-- Start of EXTRACTED DATA --

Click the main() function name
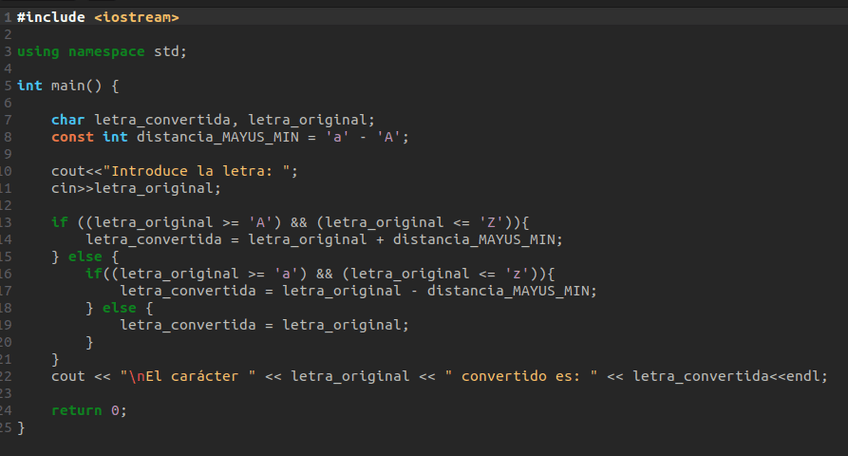The image size is (848, 456). click(x=68, y=85)
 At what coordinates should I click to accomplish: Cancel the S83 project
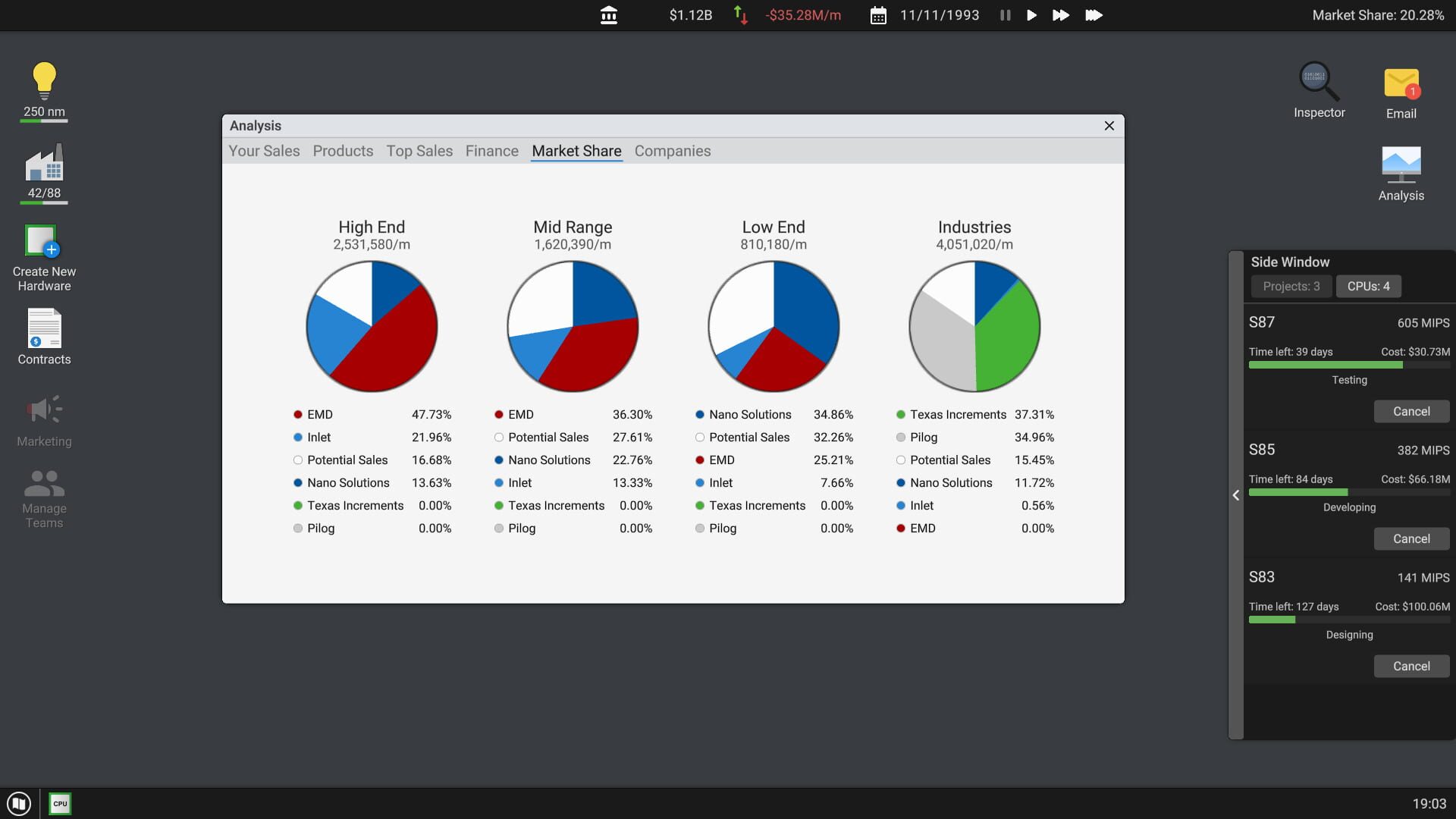pyautogui.click(x=1410, y=666)
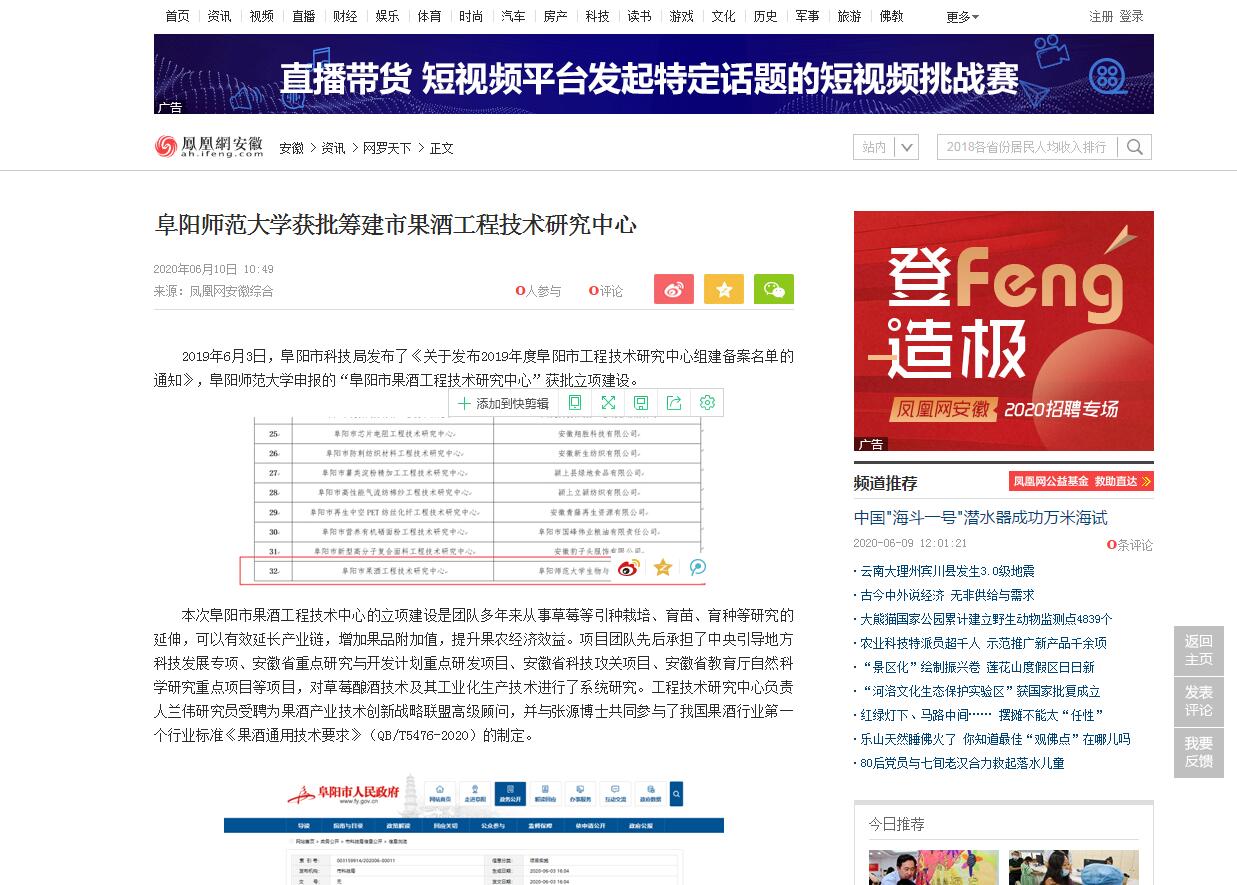
Task: Click the save disk icon on image toolbar
Action: click(x=641, y=403)
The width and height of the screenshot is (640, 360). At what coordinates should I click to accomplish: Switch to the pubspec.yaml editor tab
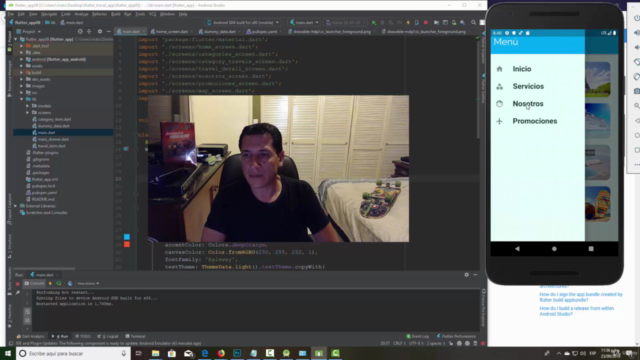click(x=262, y=31)
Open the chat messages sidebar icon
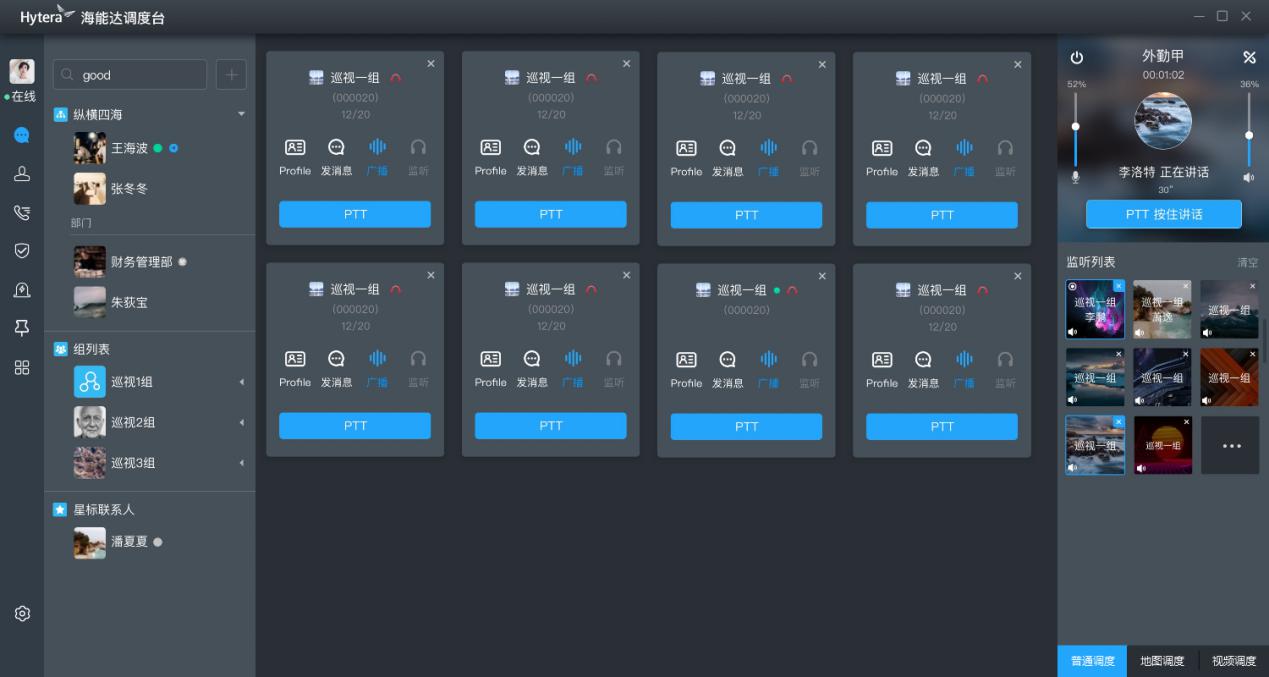The width and height of the screenshot is (1269, 677). [21, 135]
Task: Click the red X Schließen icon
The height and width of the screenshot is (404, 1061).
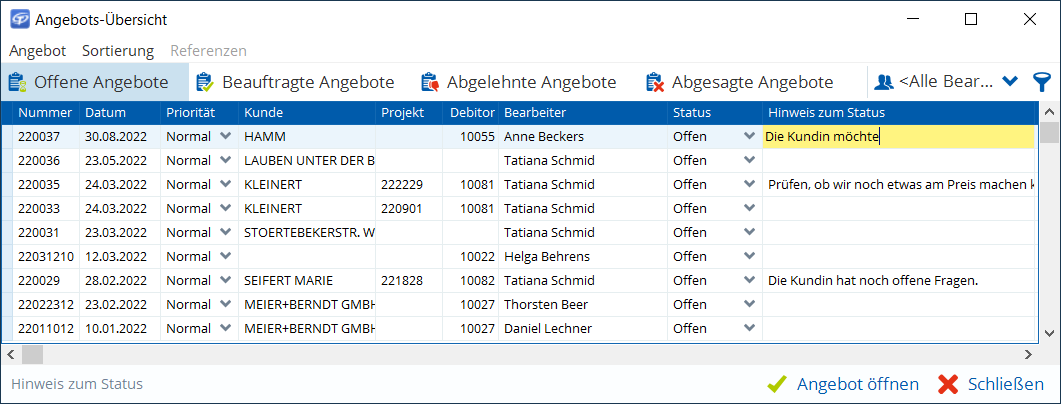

-- End of EXTRACTED DATA --

§ **WHAT YOU WILL DO**
Reproduce every line of the data above word for word, omitting the pictures.

§ **ANSWER TO THIS EXERCISE**
Click the main() function name
The image size is (848, 456). click(x=68, y=85)
 At what coordinates should I click to accomplish: Cancel the S83 project
pyautogui.click(x=1410, y=666)
Task: Click the save disk icon on image toolbar
Action: click(x=641, y=403)
The width and height of the screenshot is (640, 360). At what coordinates should I click to accomplish: Switch to the pubspec.yaml editor tab
click(x=262, y=31)
Open the chat messages sidebar icon
The width and height of the screenshot is (1269, 677). [21, 135]
Task: Click the red X Schließen icon
The height and width of the screenshot is (404, 1061).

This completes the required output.